People Are Sharing the Weirdest Flexes They’ve Ever Heard

Everyone has heard someone brag about something ridiculous:  Maybe they guessed the EXACT time once, without looking at a clock.  Or maybe they managed to floss for three straight days, before falling off the wagon.

People online are sharing the “weirdest flexes” they’ve heard someone say, with a straight face.  Some of them are funny, some are sad, but ALL are silly.

1.  “A manager prided herself on being crazy busy all the time.  She proudly told me she hasn’t listened to music in 15 years because she doesn’t have time.”

2.  “A coworker boasted about not using their paid time off.  The days don’t roll-over or pay-out, so I thought, ‘Soooo, you’re working for free basically?'”

3.  “My brother-in-law is almost 60, and brags about never eating fruits or vegetables.  And he thinks it’s funny that his kids and grandkids are the same.”

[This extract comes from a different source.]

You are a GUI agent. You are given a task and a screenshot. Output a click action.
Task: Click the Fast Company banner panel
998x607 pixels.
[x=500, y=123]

4.  “I had a boss who would call my handwriting ugly and chicken scratch.  She claimed she won an award for her handwriting, in third grade, and that was probably 60 YEARS AGO.”

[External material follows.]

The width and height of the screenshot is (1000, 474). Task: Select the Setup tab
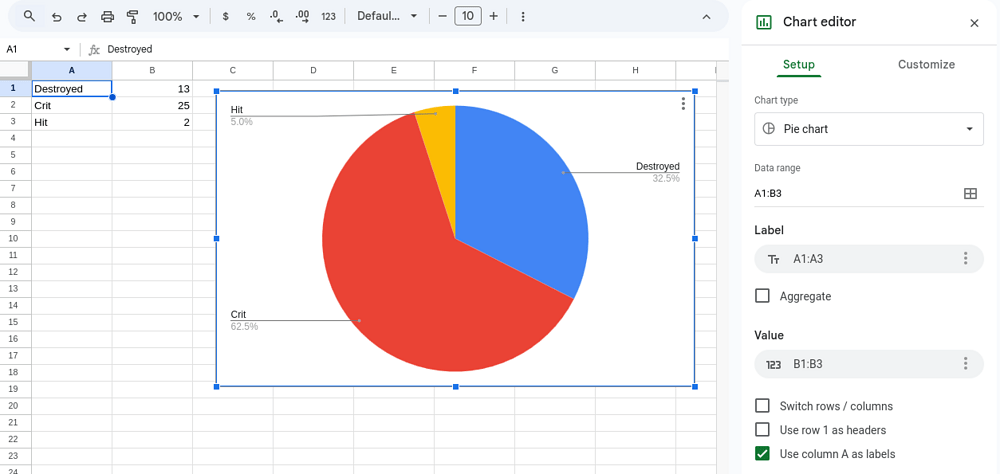(x=798, y=64)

5.  “A guy hitting on me at a bar in Los Angeles proudly said he was just in a ‘national PEDIGREE commercial.’  Pedigree, as in the dog food.”

6.  “My cousin bragged that he had never used sunscreen in his life, while peeling like a lobster on vacation.”  (It’s unclear how old he was.  Things have changed a lot in just the past 20 years, most people know to take their skin health more seriously now.)

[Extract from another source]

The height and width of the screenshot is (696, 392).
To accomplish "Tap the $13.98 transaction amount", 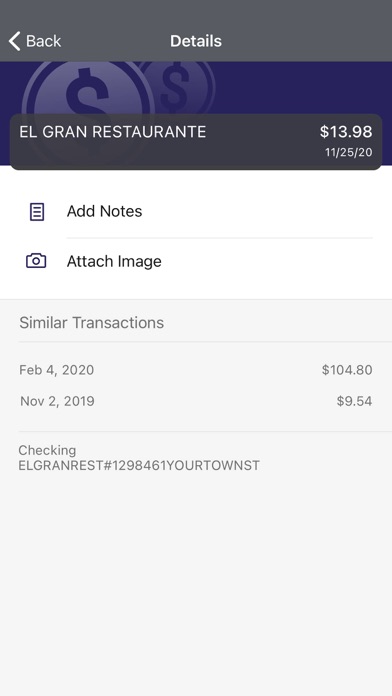I will tap(346, 132).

7.  “A patient bragged about not drinking water.  She told me that, ‘If God wanted her to drink water, he would have made it taste better.'”

8.  “Someone was proud of themselves for once chugging a whole jar of pickle juice, which destroyed the lining of their stomach.”

9.  “Someone bragged about living in another country for years and never eating the local cuisine.”

10.  “My ex-boss said he doesn’t even know the name of his son or how old he exactly is.  His son and wife live in the same house.  He’s just a jerk.”

11.  “Some guy said he NEVER reads, and thought that made him cool.”

12.  “I know someone who jokes about never doing anything around the house.  ‘My wife does it all!’  I’ve met your wife, dude.  She’s miserable.”